Two remarks are needed to qualify the claim made here. First, one does not have to reject robustness analysis altogether on these grounds. Robustness analysis and systematic replication are complementary tools and can work together very well to address different problems. They cannot however be deployed at the same stage of the inquiry, as the latter indicates when the conditions for justified inferences based on robustness are met. The appeal to robustness has no epistemic grounds if systematic replication is not successfully achieved. If systematic replication fails, no meaningful robustness-based conclusions about the reliability of the measure can be drawn. Second, when used too early, robustness analysis is actually an obstacle to its companion and leads to neglect of the chase for unknown unknowns.
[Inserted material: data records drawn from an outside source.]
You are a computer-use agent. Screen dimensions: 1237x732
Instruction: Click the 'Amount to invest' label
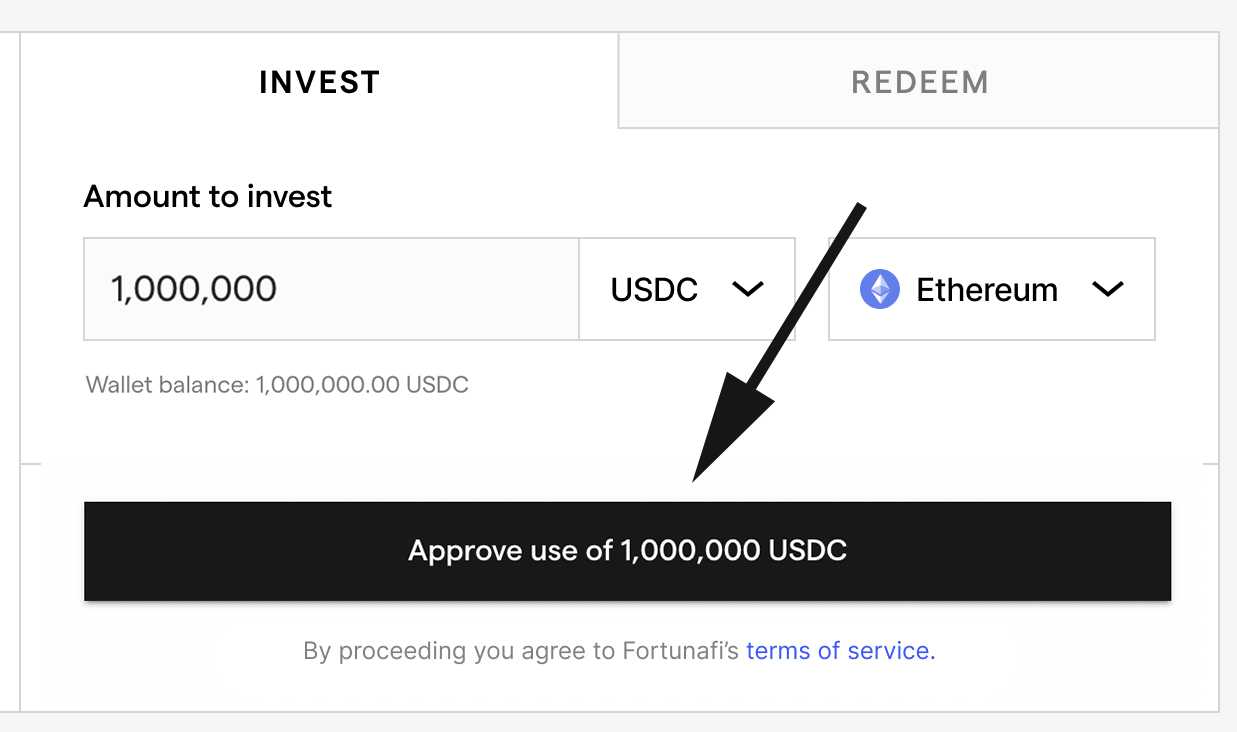tap(208, 196)
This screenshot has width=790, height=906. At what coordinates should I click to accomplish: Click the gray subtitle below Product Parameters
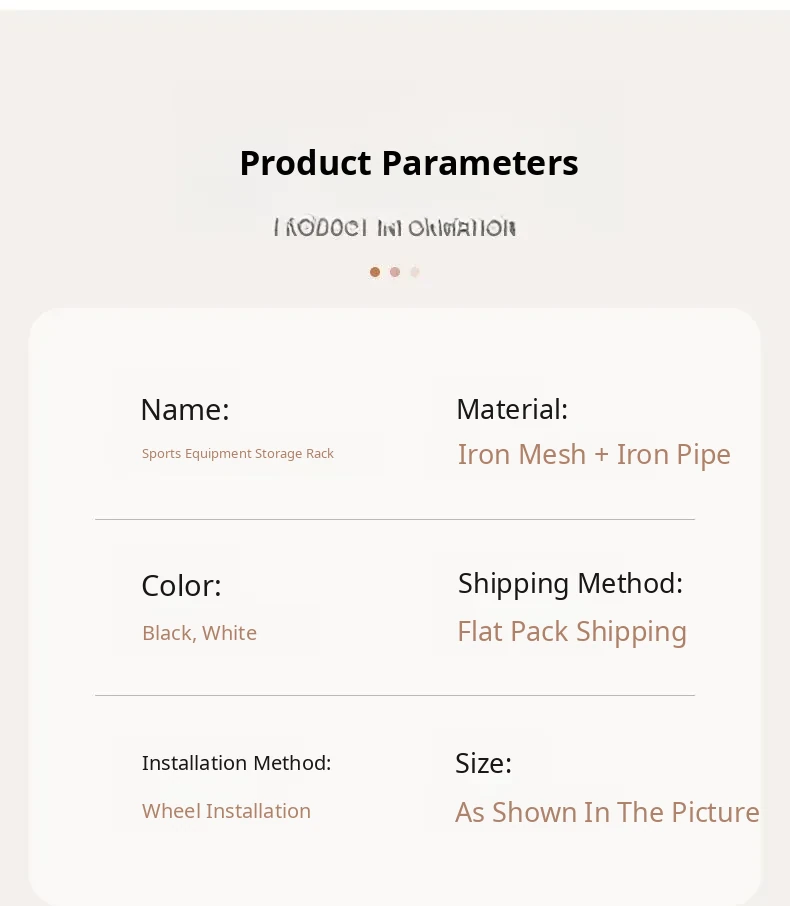click(x=394, y=228)
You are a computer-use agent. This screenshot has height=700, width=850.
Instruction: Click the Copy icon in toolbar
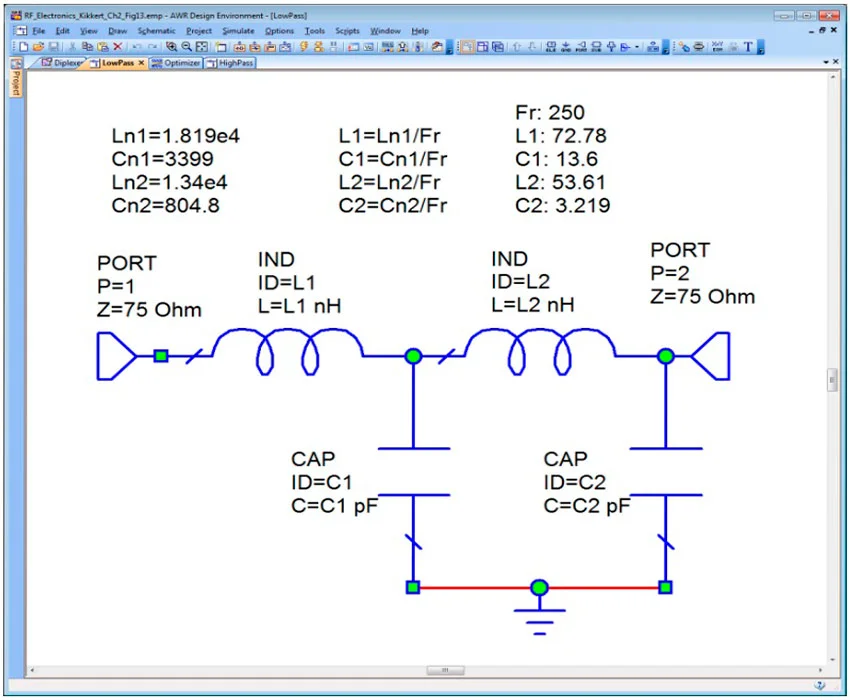click(87, 47)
This happens because robustness, as an extreme form of conceptual replication, focuses on developing independent techniques that have, ideally, absolutely nothing to do with each other–e.g., time-delay cosmography and Cepheids-based distance ladder. On the other hand, systematic replication requires measurement techniques sufficiently close to each other to be mutually informative, as Cepheids and TRGB can be. Robustness deployed too early leads to developing techniques that are too independent from each other to offer the grounds needed for systematic replication. Hence the need to understand their roles and places in the scientific investigation, so as to not let robustness becomes the crack in the track of the Hubble constant. The failure of systematic replication offered by the TRGB and the Cepheids’ measurements tells us that the discrepancy between early universe and local universe measurements is not a residual discrepancy, contrary to what the defenders of a crisis would like to see on the basis of their robustness strategy. Moreover, it informs us about how measurements can be further improved and where to start doing so. Robustness cannot be used to justify such as crisis if it is not established that the track for unknown unknowns has gone far enough, and that we are indeed comparing mature and well-understood techniques. There might be a cosmological crisis to come, but such a crisis is not justified by the current epistemic situation, and certainly not on the basis of robustness arguments made at this stage of the scientific investigation.

5 Conclusion

Recent developments in astrophysics have seen the community working on the Hubble constant shaken by the robustness of the high value found by local universe measurements, and subsequently by the significant discrepancy between this value and the one obtained from early universe measurements. Some have gone as far as claiming that these developments prove that the standard model of cosmology is undergoing a crisis. The robustness of the high-values, they contend, shows that the discrepancy between the early and late universe will hold, and thus is the long-wished for evidence that new physics is needed to amend the standard model. I hope to have shown here that we do not have good reasons to interpret the discrepancy as residual on the basis of robustness arguments, and to think that we are currently facing a crisis. The Hubble debate does not offer the conditions that would warrant a strong degree of confidence in robustness-based inferences. The fact that we seem to have reached 1% precision measurements is not yet a sign that systematic errors have been almost eliminated, but that the unknown systematics are getting harder and harder to track. The blossoming of new techniques is an opportunity not to establish the robustness of the discrepancy, but to use their overlap to deploy systematic replication and refine our understanding of where the skeletons could still be hiding.